From first line to last, output the records below exactly.

__Pixel coordinate grounding data__.
....

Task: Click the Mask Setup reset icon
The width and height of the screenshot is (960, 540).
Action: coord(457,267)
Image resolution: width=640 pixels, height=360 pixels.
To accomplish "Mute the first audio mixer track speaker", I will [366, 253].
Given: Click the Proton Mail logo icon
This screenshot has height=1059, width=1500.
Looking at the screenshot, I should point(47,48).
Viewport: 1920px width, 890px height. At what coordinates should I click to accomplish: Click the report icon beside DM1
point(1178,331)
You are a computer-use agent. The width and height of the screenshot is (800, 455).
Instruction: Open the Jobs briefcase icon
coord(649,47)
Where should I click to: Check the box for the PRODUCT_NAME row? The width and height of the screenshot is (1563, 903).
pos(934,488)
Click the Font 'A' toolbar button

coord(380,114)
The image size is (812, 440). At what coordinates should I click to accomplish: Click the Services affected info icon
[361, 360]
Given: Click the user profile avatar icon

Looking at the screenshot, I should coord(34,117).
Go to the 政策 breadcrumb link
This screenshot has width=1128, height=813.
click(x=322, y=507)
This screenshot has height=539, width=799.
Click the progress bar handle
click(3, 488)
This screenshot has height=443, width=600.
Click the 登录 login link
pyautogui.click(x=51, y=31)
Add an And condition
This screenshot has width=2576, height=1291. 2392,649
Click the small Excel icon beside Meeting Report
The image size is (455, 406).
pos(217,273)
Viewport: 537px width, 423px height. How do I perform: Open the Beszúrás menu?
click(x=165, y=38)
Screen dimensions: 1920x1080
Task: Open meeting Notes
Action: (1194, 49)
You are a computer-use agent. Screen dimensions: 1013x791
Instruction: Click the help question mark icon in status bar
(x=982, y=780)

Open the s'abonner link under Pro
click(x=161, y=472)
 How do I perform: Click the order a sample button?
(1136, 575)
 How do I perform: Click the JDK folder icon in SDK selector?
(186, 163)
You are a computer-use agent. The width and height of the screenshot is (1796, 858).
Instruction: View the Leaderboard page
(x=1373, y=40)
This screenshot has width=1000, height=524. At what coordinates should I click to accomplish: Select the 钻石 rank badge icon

....

__SOLUTION BELOW__.
Task: Click the Mask Setup reset icon
The width and height of the screenshot is (960, 540).
Action: coord(457,267)
Image resolution: width=640 pixels, height=360 pixels.
To accomplish "Mute the first audio mixer track speaker", I will [366, 253].
Given: Click the Proton Mail logo icon
This screenshot has height=1059, width=1500.
Looking at the screenshot, I should point(47,48).
Viewport: 1920px width, 890px height. At what coordinates should I click to accomplish: Click the report icon beside DM1
point(1178,331)
You are a computer-use agent. The width and height of the screenshot is (800, 455).
Instruction: Open the Jobs briefcase icon
coord(649,47)
Where should I click to: Check the box for the PRODUCT_NAME row? The width and height of the screenshot is (1563, 903).
pos(934,488)
Click the Font 'A' toolbar button

coord(380,114)
The image size is (812, 440). At what coordinates should I click to accomplish: Click the Services affected info icon
[361, 360]
Given: Click the user profile avatar icon

Looking at the screenshot, I should coord(34,117).
Go to the 政策 breadcrumb link
This screenshot has width=1128, height=813.
click(x=322, y=507)
This screenshot has height=539, width=799.
Click the progress bar handle
click(3, 488)
This screenshot has height=443, width=600.
Click the 登录 login link
pyautogui.click(x=51, y=31)
Add an And condition
This screenshot has width=2576, height=1291. 2392,649
Click the small Excel icon beside Meeting Report
The image size is (455, 406).
pos(217,273)
Viewport: 537px width, 423px height. How do I perform: Open the Beszúrás menu?
click(x=165, y=38)
Screen dimensions: 1920x1080
Task: Open meeting Notes
Action: (1194, 49)
You are a computer-use agent. Screen dimensions: 1013x791
Instruction: Click the help question mark icon in status bar
(x=982, y=780)

Open the s'abonner link under Pro
click(x=161, y=472)
 How do I perform: Click the order a sample button?
(1136, 575)
 How do I perform: Click the JDK folder icon in SDK selector?
(186, 163)
You are a computer-use agent. The width and height of the screenshot is (1796, 858).
Instruction: View the Leaderboard page
(x=1373, y=40)
This screenshot has width=1000, height=524. At what coordinates should I click to accomplish: Select the 钻石 rank badge icon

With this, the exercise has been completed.